### Instructions for the task
Repeat nothing but the line containing "The image size is (1568, 735)." and the lines that follow it, up to and including the last line of the data below.

### Dataset records
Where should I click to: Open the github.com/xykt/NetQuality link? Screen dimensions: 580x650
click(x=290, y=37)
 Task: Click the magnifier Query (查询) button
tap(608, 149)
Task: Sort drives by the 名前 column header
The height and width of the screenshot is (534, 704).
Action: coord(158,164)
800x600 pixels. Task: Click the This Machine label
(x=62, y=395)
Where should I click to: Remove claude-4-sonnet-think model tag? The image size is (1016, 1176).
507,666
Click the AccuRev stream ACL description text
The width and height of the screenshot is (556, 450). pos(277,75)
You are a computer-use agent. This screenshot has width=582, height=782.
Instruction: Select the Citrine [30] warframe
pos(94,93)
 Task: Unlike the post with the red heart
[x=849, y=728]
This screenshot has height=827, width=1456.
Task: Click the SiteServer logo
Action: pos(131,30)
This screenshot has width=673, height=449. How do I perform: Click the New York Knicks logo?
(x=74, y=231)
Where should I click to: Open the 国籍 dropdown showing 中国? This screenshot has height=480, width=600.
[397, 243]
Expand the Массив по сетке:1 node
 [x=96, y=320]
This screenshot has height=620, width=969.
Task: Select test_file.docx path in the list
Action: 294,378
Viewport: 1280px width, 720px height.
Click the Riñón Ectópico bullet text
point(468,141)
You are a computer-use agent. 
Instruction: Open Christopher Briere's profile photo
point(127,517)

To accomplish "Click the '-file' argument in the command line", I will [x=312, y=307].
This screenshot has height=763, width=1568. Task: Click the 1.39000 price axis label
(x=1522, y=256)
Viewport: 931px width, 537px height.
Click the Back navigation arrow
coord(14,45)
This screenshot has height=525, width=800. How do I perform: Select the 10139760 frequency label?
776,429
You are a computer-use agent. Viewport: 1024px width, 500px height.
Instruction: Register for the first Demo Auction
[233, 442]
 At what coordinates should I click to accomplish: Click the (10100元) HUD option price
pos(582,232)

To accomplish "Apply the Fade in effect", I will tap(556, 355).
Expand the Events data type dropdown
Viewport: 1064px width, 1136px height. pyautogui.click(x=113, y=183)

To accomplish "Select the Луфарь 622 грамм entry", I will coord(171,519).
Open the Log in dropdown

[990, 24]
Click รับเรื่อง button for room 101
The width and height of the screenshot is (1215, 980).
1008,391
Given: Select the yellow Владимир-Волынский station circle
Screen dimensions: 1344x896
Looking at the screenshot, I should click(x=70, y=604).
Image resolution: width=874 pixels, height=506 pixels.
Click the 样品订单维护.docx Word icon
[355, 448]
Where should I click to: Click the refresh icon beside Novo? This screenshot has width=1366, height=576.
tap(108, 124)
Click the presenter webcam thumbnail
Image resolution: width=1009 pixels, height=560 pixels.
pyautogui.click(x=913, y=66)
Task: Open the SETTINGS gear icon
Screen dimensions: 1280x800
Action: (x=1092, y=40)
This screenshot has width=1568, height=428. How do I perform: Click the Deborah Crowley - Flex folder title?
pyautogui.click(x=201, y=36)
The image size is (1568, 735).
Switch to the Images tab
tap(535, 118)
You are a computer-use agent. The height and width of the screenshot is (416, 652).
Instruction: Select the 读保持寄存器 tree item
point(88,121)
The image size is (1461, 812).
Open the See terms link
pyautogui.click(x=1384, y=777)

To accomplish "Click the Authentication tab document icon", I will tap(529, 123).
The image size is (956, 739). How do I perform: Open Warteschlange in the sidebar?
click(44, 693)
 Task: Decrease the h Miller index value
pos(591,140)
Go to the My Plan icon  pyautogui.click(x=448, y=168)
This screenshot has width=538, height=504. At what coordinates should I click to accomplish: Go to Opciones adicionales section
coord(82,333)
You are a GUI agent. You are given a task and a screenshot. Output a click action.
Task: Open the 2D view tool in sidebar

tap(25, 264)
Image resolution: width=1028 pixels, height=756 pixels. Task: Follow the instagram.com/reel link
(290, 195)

### Task result
The image size is (1568, 735).
Switch to the Images tab
tap(535, 118)
You are a computer-use agent. The height and width of the screenshot is (416, 652).
Instruction: Select the 读保持寄存器 tree item
point(88,121)
The image size is (1461, 812).
Open the See terms link
pyautogui.click(x=1384, y=777)

To accomplish "Click the Authentication tab document icon", I will tap(529, 123).
The image size is (956, 739). How do I perform: Open Warteschlange in the sidebar?
click(44, 693)
 Task: Decrease the h Miller index value
pos(591,140)
Go to the My Plan icon  pyautogui.click(x=448, y=168)
This screenshot has width=538, height=504. At what coordinates should I click to accomplish: Go to Opciones adicionales section
coord(82,333)
You are a GUI agent. You are given a task and a screenshot. Output a click action.
Task: Open the 2D view tool in sidebar

tap(25, 264)
Image resolution: width=1028 pixels, height=756 pixels. Task: Follow the instagram.com/reel link
(290, 195)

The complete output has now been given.